PB, still warmly cherishing God's gift of singleness.

Blogger PeaceBang said...

(CC, you huzzy!)

Anonymous Oversoul, the wise, the magnificent said...

My relationships have fallen into several general categories: 1. one-off dates (dinner/lunch/coffee) usually in response to personal ads 2. short-term relationships (one slowly begins to realize that one's SO is insane and so one stops the train wreck) 3. um, "amorous encounters of a limited time nature" and 4. long-term relationships.

Most of mine have fallen into #2, but I've been in a #4 for 6.5 years now.

I think of dating in general as #1 and #2; I think that it’s necessary and wise to spend time with a person (dating if you will) before making a commitment; that necessitates that bailing from the relationship be an open and real option. Maybe I’m just out of the loop, but I don’t see a lot of people who are using the experience of #2’s as a springboard for serial marriages or “devalued sex.”

Moreover (I just like to pepper my speech with big words for no real reason) I think that this guy is another “the sky is falling the good old days were much better we’re in a moral decay” alarmist.

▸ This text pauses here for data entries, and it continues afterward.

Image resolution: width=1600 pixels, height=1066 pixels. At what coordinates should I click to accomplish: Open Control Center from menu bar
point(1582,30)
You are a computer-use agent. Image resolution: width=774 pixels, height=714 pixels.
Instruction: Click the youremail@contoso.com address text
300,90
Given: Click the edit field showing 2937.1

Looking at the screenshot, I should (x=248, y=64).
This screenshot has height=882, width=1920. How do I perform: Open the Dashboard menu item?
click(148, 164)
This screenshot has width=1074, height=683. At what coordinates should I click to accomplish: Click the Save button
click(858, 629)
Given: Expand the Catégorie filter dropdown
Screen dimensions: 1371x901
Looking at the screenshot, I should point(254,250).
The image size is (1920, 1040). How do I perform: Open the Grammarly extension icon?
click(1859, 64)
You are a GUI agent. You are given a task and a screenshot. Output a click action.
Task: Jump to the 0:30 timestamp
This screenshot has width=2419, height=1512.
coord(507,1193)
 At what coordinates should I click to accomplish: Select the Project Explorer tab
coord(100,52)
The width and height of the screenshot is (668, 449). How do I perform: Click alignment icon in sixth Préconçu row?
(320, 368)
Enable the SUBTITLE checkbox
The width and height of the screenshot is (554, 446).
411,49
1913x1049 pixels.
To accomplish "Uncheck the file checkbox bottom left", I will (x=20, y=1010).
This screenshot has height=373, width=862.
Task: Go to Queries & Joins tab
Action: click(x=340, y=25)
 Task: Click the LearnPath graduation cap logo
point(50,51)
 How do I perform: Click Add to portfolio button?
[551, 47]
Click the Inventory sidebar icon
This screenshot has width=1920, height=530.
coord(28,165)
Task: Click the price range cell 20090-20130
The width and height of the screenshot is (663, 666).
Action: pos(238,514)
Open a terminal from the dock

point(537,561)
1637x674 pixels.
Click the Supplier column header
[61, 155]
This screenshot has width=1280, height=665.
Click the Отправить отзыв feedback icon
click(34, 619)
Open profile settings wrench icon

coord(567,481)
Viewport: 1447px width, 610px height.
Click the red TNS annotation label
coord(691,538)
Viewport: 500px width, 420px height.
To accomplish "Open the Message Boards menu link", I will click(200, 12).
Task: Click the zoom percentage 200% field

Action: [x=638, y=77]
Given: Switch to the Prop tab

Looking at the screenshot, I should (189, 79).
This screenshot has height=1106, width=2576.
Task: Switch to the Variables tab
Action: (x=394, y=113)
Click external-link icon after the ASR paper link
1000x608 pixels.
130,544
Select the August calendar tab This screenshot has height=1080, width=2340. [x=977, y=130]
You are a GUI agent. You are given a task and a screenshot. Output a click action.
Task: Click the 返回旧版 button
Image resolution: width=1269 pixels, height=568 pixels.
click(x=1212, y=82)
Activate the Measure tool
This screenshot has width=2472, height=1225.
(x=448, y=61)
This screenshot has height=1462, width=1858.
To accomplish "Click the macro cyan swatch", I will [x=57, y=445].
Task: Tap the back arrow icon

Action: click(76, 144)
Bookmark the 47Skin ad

Are some people jerks? Sure. But is that a reason to go to red alert? I think not.

But then again, what the hell do I know?

Blogger Oblate-Man said...

To Oversoul: So you think that the 80% or so of the world's population that has some degree of arranged marriages as the norm are deficient or primitive?

Keep in mind that the idea of romantic love, emotional compatibility, or personal choice as grounds for marriage are relatively new-- only in the last 600 years or so (beginning with the Renaissance). Not that those things did not exist. But they were not the criteria or norms for selection of marriage partners. And somehow we managed to populate this world and create a semblance of stability in both family and society.

OK, so maybe those days are dead, or at least dying, in the West. What have we gotten in return for our enlightened ways? Higher divorce rates, an explosion of the teenage birth rate, a culture obsessed with finding "true love," billions of dollars spent on relational therapy, and on and on and on.

Would it be ridiculous to try to go back to "the good old days?" Of course. But that doesn't mean there aren't some issues to be examined, and some choices to be made by people, both single and married, about the nature of marriage.